Un altro passo verso l’integrazione europea?
In conclusione, il dibattito intorno al Meccanismo Europeo di Stabilità continua ad avere aspetti controversi, e ne evidenzia la sua complessità. La proposta di riforma del MES mira a migliorare la capacità dell’Unione Europea di affrontare crisi finanziarie e bancarie in modo più efficace. Tuttavia, le reazioni divergenti degli Stati membri riflettono le sfide legate alla sovranità economica e alla percezione pubblica del MES. Mentre la riforma potrebbe offrire strumenti di gestione delle crisi bancarie e promuovere una maggiore integrazione economica all’interno della zona euro, le preoccupazioni legate all’effetto stigma, alla possibile perdita di sovranità economica e all’imposizione di politiche di aggiustamento non possono essere ignorate.
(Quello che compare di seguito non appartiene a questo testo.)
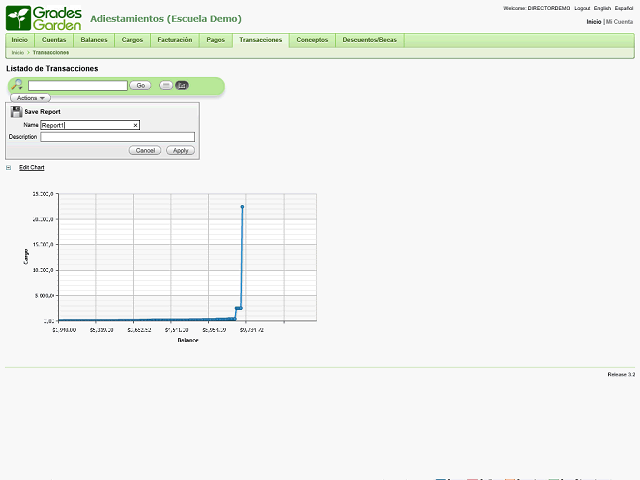Click Apply to save the report
640x480 pixels.
point(180,150)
È importante riconoscere che il MES non è soltanto uno strumento finanziario, ma rappresenta un elemento più ampio della governance economica europea. In ultima analisi, il futuro del MES richiede un equilibrio tra l’adattamento alle mutevoli esigenze degli Stati membri, la costruzione di meccanismi di gestione delle crisi più efficaci e la promozione di una maggiore coesione all’interno dell’Unione Europea. La riforma del MES è un capitolo in evoluzione del progetto di integrazione europea, e riflette la complessità delle sfide e delle aspirazioni che l’Unione deve affrontare per garantire stabilità e prosperità nell’area euro.